Time to fix patents - martincmartin
http://www.economist.com/news/leaders/21660522-ideas-fuel-economy-todays-patent-systems-are-rotten-way-rewarding-them-time-fix

======
drallison
For HN readers, the premise is certainly not new. The failures of our IP
protection system (patents and copyrights) are continually exposed in the
literature and in the courtroom.

What we don't see is any movement towards substantive change. The latest
revision, the Leahy-Smith America Invents Act
([https://en.wikipedia.org/wiki/Leahy-
Smith_America_Invents_Ac...](https://en.wikipedia.org/wiki/Leahy-
Smith_America_Invents_Act)), made significant changes at one level (e.g.,
first-to-file replaced first-to-invent) but did not address any of the
fundamental issues. For example, just what constitutes a patentable invention
remains cloudy. See, for example,
[https://en.wikipedia.org/wiki/Alice_Corp._v._CLS_Bank_Int%27...](https://en.wikipedia.org/wiki/Alice_Corp._v._CLS_Bank_Int%27l)

Patents in the US are constitutionally mandated.

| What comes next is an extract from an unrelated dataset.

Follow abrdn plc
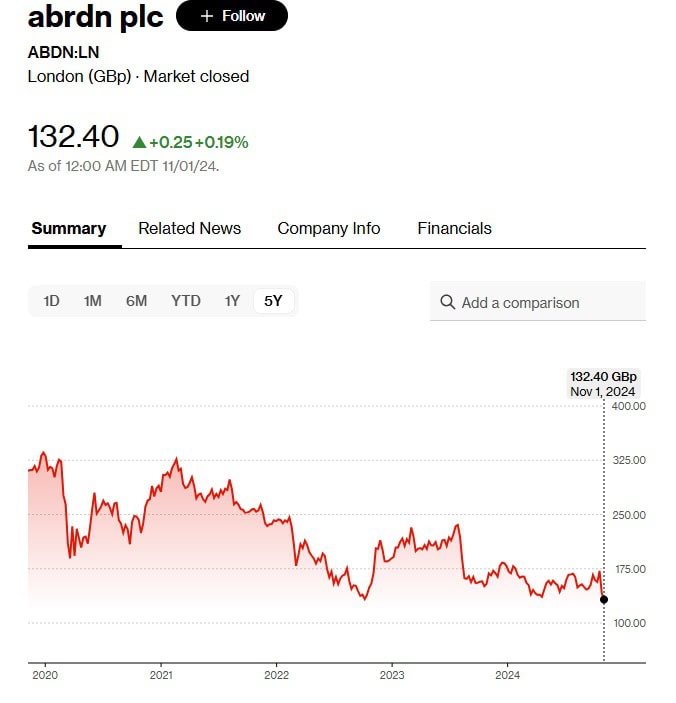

Article I, Section 8, Clause
8, of the United States Constitution grants Congress the power "To promote the
progress of science and useful arts, by securing for limited times to authors
and inventors the exclusive right to their respective writings and
discoveries." These days it is not clear that the patent law, as written and
practiced, actually fulfills the constitutional mandates and promotes the
"progress of science and the useful arts".

For amusement, Google "stupid patents" or "silly patents" and follow the
links.

------
bainsfather
I don't think this says much that is new to hn readers, but it is
interesting/significant that The Economist has it as a lead article, and on
its front page.